Friday, March 24, 2006

Manliness

“Manliness” is the title of a new book by author Harvey C. Mansfield and is reviewed in the WSJ by Janet Daley, a journalist and broadcaster in London. Her digest of the book reads in “Needed: A Menaissance. Enough with the feminized, metrosexual, sensitive male. It’s time for guys to rediscover their instinct for assertive individuality. We’d all benefit.”

I’ll quote a couple of paragraphs from Ms. Daley’s review believing it makes more than just interesting reading. “Mr. Mansfield accuses modern feminism of having, in effect, betrayed legitimate complaint with ideological ambition. Tracing the error back to Simone Beauvior’s “The Second Sex” (1949), he claims that the feminist project was hijacked by form of nihilism. The will to construct one’s own identity was revered as the only worthwhile goal of existence, obliterating all others. To established the freedom for such boundless self-invention, it was necessary to deconstruct whatever previous limit there were. To make it possible to be anything, it was necessary, at first, to be nothing. This nihilism refused to define womanliness and manliness because to define anything is, literally, to set limits. But to be without limits is to be without meaning and to invite despair.”

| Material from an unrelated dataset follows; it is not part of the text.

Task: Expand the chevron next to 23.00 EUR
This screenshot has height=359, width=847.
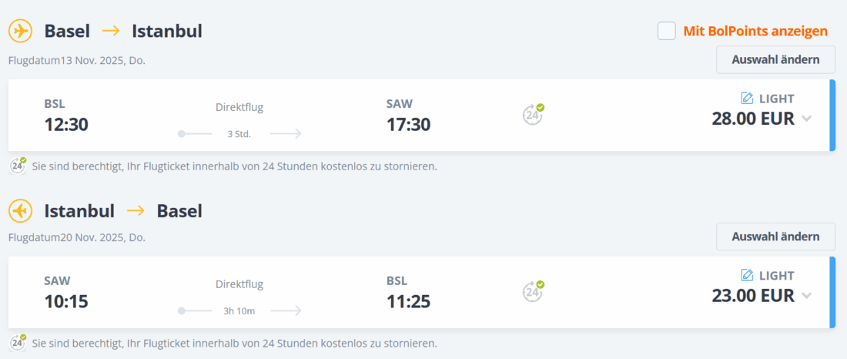Action: pyautogui.click(x=806, y=296)
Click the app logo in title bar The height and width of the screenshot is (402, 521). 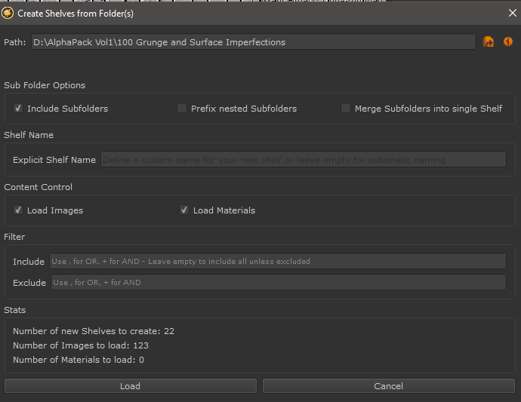pos(8,13)
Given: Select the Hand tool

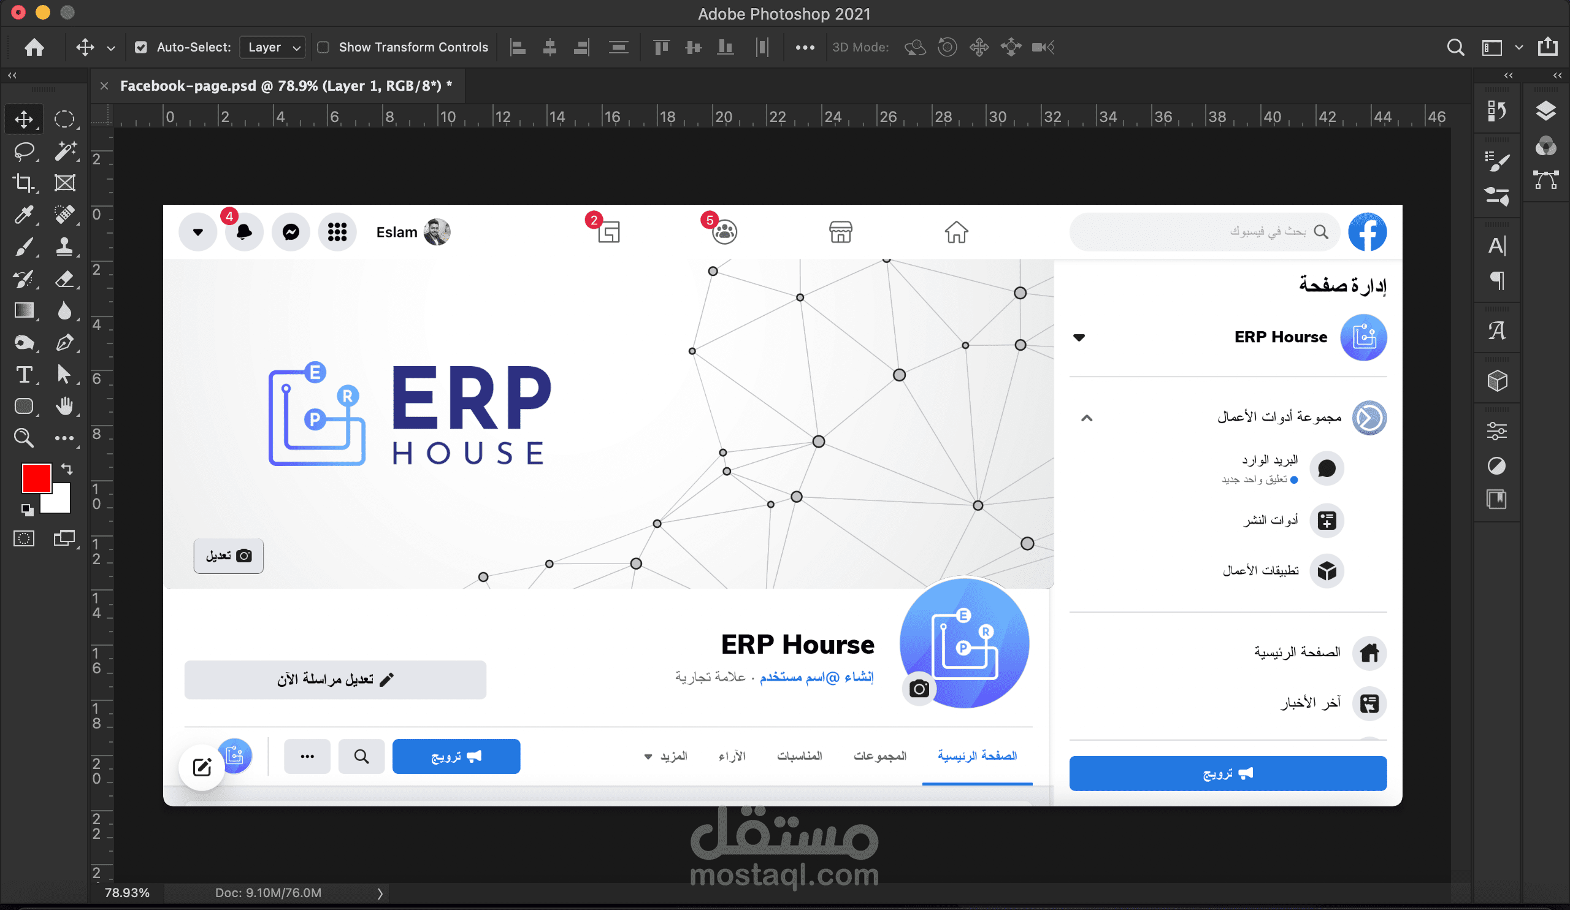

Ms. Daley sums up “Did the modern feminist movement arise as a consequence of female dissatisfaction with an excess of masculine power-manliness run amok-as it is generally claimed? Or was its appearance preceded by a collapse of manliness? Perhaps a half century of world wars produced a generation of men who were unmanned-who did not behave courageously enough and protectively, as Mr. Mansfield defines manliness-and has created a vacuum into which female will (and bitterness) had to assert itself."

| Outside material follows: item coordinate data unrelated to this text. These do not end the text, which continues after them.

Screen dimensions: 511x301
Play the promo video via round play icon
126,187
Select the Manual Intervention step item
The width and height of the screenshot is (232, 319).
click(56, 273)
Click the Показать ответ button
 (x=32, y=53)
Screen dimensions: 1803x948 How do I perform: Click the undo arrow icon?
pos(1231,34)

I wouldn’t write this blog if I didn’t believe that there is considerable confusion between and AMONG the sexes portraying itself in all manners of expression from real life, Hollywood, MTV, sitcoms, stage shows, fiction authors, and many columnists. Or have we reached the point of (decay?) that many people (including some of our confused youth) believe that real life is fiction itself?

Read the book, read the book summary by Ms. Daley or just give me your comments.